_Consignes à suivre_.
• 1. Relevez tous les mots savants que cite le texte sur le Quart Livre.
• 2. Reprenez mot pour mot le passage du texte sur le Quart Livre qui commence aux mots « En apparence, la Briefve » et s'arrête après « professionnels ou autres. ».
• 3. Donnez la suite du texte sur le Quart Livre à partir de sa dernière phrase, s'il vous plaît.

_Bloc de texte_.
- - - -
En apparence, la Briefve Declaration est un glossaire tout à fait classique.

L’invention langagière dans le Quart Livre

Le XVIème siècle est une période où le français s’affirme comme une véritable langue littéraire, savante. La Défense et Illustration de la Langue française, de Du Bellay, date de 1549… Rabelais ne pouvait pas ne pas être au cœur de cette réflexion. La Briefve declaration répertorie un certain nombre de termes nouveaux, issus de langues étrangères ou de langages techniques ; mais l’invention verbale ne s’arrête pas là ! Rabelais fait entrer dans la langue littéraire bon nombre de termes issus de toutes sortes de langages professionnels ou autres.

La navigation, du Levant au Ponant

Tout ce qui relève de la navigation, et plus particulièrement l’épisode de la tempête, montre une évolution du lexique. En 1548, Rabelais était imprégné par l’influence de la marine en Méditerranée ; puis, en 1552, il fait la rencontre de Jacques Cartier, dont le troisième et dernier voyage au Canada s’est achevé en 1542. Désormais, il empruntera les termes de la marine occidentale (du Ponant).

L’invention verbale

Nombre de noms propres relèvent de la pure invention, par exemple les termes de « gastrolâtres » et d’ « engastrimythes » – parmi bien d’autres… Mais Rabelais aimait aussi à créer des mots nouveaux, dont beaucoup sont entrés dans la langue commune. Outre le « Canada » (p. 91, utilisé une fois avant lui) et l’astragale (p. 93, terme de médecine), on notera :

  • des mots savants : « phares », « exotique » (p. 91), « macaroniques » (p. 181), « cône » (p. 327), « épode » (p. 453), « ventripotent » (p. 513) et « dictame » (p. 543).
  • des expressions pittoresques : « monnaie de singe » (p. 93), « plancher des vaches » (p. 225), auquel on peut ajouter le « cervelas » (p. 383).
- - - -
_Enregistrements affichés_.

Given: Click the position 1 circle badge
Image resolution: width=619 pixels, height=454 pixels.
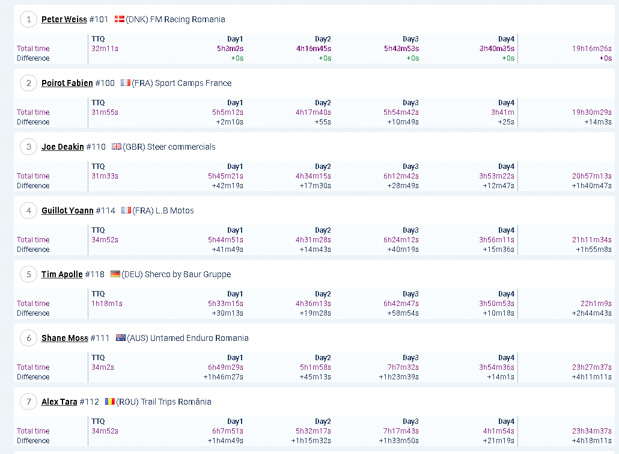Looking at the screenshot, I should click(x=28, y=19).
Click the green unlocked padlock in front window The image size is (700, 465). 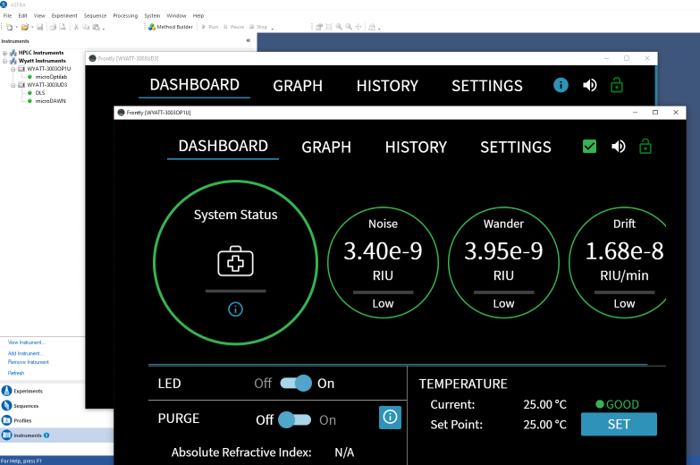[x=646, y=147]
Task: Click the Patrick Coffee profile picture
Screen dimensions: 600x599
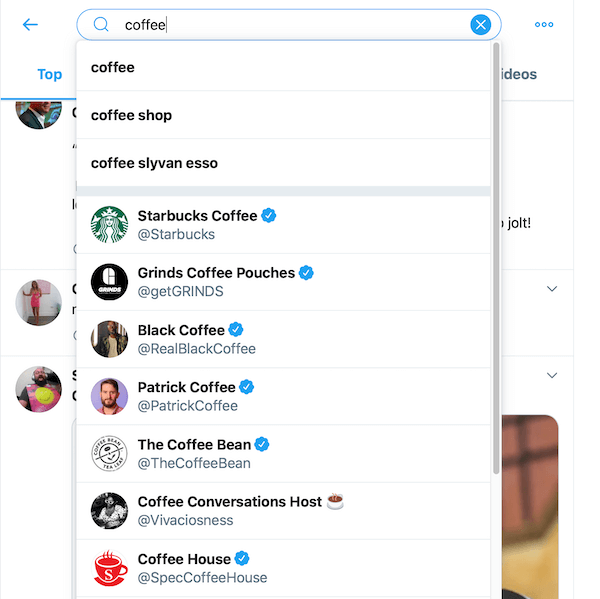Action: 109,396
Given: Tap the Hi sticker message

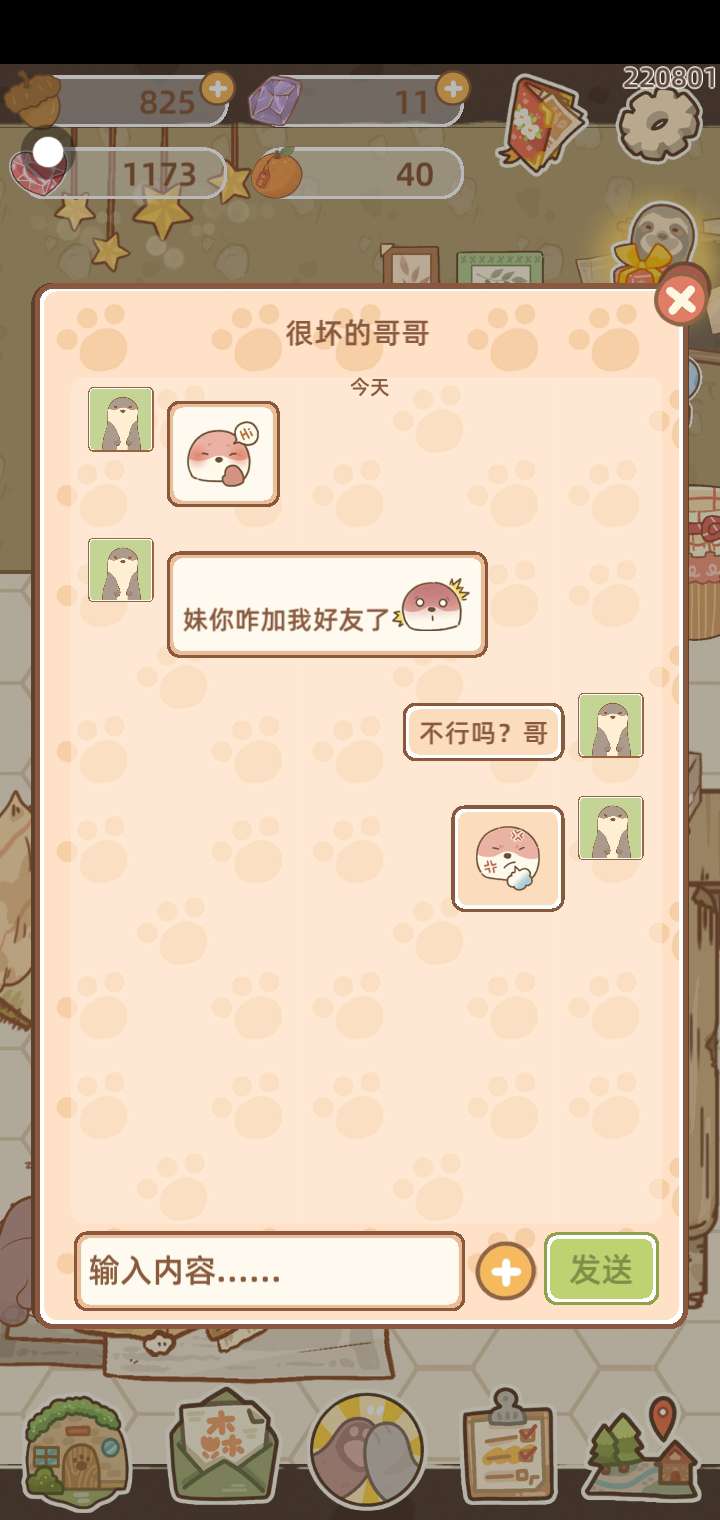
- - - -
_Réponses par tâche_.
• 1. « phares », « exotique », « macaroniques », « cône », « épode », « ventripotent », « dictame »

• 2.
En apparence, la Briefve Declaration est un glossaire tout à fait classique.

L’invention langagière dans le Quart Livre

Le XVIème siècle est une période où le français s’affirme comme une véritable langue littéraire, savante. La Défense et Illustration de la Langue française, de Du Bellay, date de 1549… Rabelais ne pouvait pas ne pas être au cœur de cette réflexion. La Briefve declaration répertorie un certain nombre de termes nouveaux, issus de langues étrangères ou de langages techniques ; mais l’invention verbale ne s’arrête pas là ! Rabelais fait entrer dans la langue littéraire bon nombre de termes issus de toutes sortes de langages professionnels ou autres.

• 3.
Un usage gourmand de la langue

Rabelais aimait les mots, tous les mots, leurs sonorités, leur incongruité parfois… Il aimait mêler les dialectes, les patois (poitevin, mais aussi languedocien…), les langues étrangères les plus diverses, les registres multiples, du plus populaire au plus savant ; d’où les listes, les énumérations (ch. 59, 60, 64…).

Les héritiers de Rabelais sont aujourd’hui Louis-Ferdinand Céline (Voyage au bout de la nuit),  Valère Novarina, et dans une moindre mesure Christian Prigent.

Pour conclure, voici ce qu’écrivait le lexicographe Alain Rey en 1994 :

« Rabelais prend, par exemple, énormément à l’allemand dans un flirt avec l’esprit protestant, qui lui vaut la haine universelle des catholiques romains. Il prend aussi beaucoup au grec à une époque où ce dernier connaît un très grand développement dans les milieux scientifiques et notamment médicaux – le fait qu’il soit médecin est évidemment fondamental. Si la plupart des mots grecs qu’il emploie devaient être connus des spécialistes, il est le premier à les faire passer directement dans un texte de large diffusion sans transiter par le latin.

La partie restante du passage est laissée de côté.